Start of INPUT MATERIAL
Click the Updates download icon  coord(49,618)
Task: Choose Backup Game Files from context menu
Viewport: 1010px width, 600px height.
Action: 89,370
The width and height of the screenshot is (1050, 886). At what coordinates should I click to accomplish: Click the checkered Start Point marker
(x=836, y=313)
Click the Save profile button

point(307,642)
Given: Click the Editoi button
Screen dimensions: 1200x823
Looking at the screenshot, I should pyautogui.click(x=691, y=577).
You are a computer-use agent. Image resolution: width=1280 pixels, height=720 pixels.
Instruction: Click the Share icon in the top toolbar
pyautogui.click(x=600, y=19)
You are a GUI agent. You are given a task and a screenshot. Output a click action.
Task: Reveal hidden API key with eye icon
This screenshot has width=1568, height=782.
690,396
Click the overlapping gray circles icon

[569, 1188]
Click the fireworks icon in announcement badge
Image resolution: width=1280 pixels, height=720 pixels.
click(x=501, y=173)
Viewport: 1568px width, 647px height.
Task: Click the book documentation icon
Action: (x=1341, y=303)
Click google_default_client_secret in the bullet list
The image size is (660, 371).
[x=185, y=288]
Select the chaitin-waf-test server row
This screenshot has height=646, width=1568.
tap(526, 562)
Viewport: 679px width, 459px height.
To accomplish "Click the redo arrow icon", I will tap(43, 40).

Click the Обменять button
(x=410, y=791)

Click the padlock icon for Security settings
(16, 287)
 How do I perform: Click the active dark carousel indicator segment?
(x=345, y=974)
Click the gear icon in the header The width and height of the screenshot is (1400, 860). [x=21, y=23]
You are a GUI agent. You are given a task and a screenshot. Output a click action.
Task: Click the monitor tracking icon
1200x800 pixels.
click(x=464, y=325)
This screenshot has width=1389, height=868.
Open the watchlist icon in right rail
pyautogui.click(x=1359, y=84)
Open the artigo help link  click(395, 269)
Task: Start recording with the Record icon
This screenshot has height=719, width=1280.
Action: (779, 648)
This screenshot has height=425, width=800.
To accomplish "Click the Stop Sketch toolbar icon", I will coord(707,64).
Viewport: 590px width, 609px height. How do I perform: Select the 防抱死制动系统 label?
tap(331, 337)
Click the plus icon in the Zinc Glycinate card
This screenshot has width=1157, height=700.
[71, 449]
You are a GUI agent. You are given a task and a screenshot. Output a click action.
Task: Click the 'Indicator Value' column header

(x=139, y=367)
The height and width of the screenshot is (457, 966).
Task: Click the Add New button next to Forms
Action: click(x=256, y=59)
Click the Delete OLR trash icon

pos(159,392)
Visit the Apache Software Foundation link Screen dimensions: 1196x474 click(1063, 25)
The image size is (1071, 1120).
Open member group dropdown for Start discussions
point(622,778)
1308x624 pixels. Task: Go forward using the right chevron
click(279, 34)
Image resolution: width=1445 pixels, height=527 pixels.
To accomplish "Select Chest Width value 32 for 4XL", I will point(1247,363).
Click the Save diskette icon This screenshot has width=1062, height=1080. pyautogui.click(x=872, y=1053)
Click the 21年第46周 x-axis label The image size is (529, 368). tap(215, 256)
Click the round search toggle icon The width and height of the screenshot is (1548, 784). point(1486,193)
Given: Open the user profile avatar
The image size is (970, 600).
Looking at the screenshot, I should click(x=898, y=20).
End of INPUT MATERIAL
TASK ITEM: Word for word, give the records again.

OUTPUT FOR THIS TASK:
Click the Updates download icon  coord(49,618)
Task: Choose Backup Game Files from context menu
Viewport: 1010px width, 600px height.
Action: 89,370
The width and height of the screenshot is (1050, 886). At what coordinates should I click to accomplish: Click the checkered Start Point marker
(x=836, y=313)
Click the Save profile button

point(307,642)
Given: Click the Editoi button
Screen dimensions: 1200x823
Looking at the screenshot, I should pyautogui.click(x=691, y=577).
You are a computer-use agent. Image resolution: width=1280 pixels, height=720 pixels.
Instruction: Click the Share icon in the top toolbar
pyautogui.click(x=600, y=19)
You are a GUI agent. You are given a task and a screenshot. Output a click action.
Task: Reveal hidden API key with eye icon
This screenshot has width=1568, height=782.
690,396
Click the overlapping gray circles icon

[569, 1188]
Click the fireworks icon in announcement badge
Image resolution: width=1280 pixels, height=720 pixels.
click(x=501, y=173)
Viewport: 1568px width, 647px height.
Task: Click the book documentation icon
Action: (x=1341, y=303)
Click google_default_client_secret in the bullet list
The image size is (660, 371).
[x=185, y=288]
Select the chaitin-waf-test server row
This screenshot has height=646, width=1568.
tap(526, 562)
Viewport: 679px width, 459px height.
To accomplish "Click the redo arrow icon", I will tap(43, 40).

Click the Обменять button
(x=410, y=791)

Click the padlock icon for Security settings
(16, 287)
 How do I perform: Click the active dark carousel indicator segment?
(x=345, y=974)
Click the gear icon in the header The width and height of the screenshot is (1400, 860). [x=21, y=23]
You are a GUI agent. You are given a task and a screenshot. Output a click action.
Task: Click the monitor tracking icon
1200x800 pixels.
click(x=464, y=325)
This screenshot has width=1389, height=868.
Open the watchlist icon in right rail
pyautogui.click(x=1359, y=84)
Open the artigo help link  click(395, 269)
Task: Start recording with the Record icon
This screenshot has height=719, width=1280.
Action: (779, 648)
This screenshot has height=425, width=800.
To accomplish "Click the Stop Sketch toolbar icon", I will coord(707,64).
Viewport: 590px width, 609px height. How do I perform: Select the 防抱死制动系统 label?
tap(331, 337)
Click the plus icon in the Zinc Glycinate card
This screenshot has width=1157, height=700.
[71, 449]
You are a GUI agent. You are given a task and a screenshot. Output a click action.
Task: Click the 'Indicator Value' column header

(x=139, y=367)
The height and width of the screenshot is (457, 966).
Task: Click the Add New button next to Forms
Action: click(x=256, y=59)
Click the Delete OLR trash icon

pos(159,392)
Visit the Apache Software Foundation link Screen dimensions: 1196x474 click(1063, 25)
The image size is (1071, 1120).
Open member group dropdown for Start discussions
point(622,778)
1308x624 pixels. Task: Go forward using the right chevron
click(279, 34)
Image resolution: width=1445 pixels, height=527 pixels.
To accomplish "Select Chest Width value 32 for 4XL", I will point(1247,363).
Click the Save diskette icon This screenshot has width=1062, height=1080. pyautogui.click(x=872, y=1053)
Click the 21年第46周 x-axis label The image size is (529, 368). tap(215, 256)
Click the round search toggle icon The width and height of the screenshot is (1548, 784). point(1486,193)
Given: Open the user profile avatar
The image size is (970, 600).
Looking at the screenshot, I should click(x=898, y=20).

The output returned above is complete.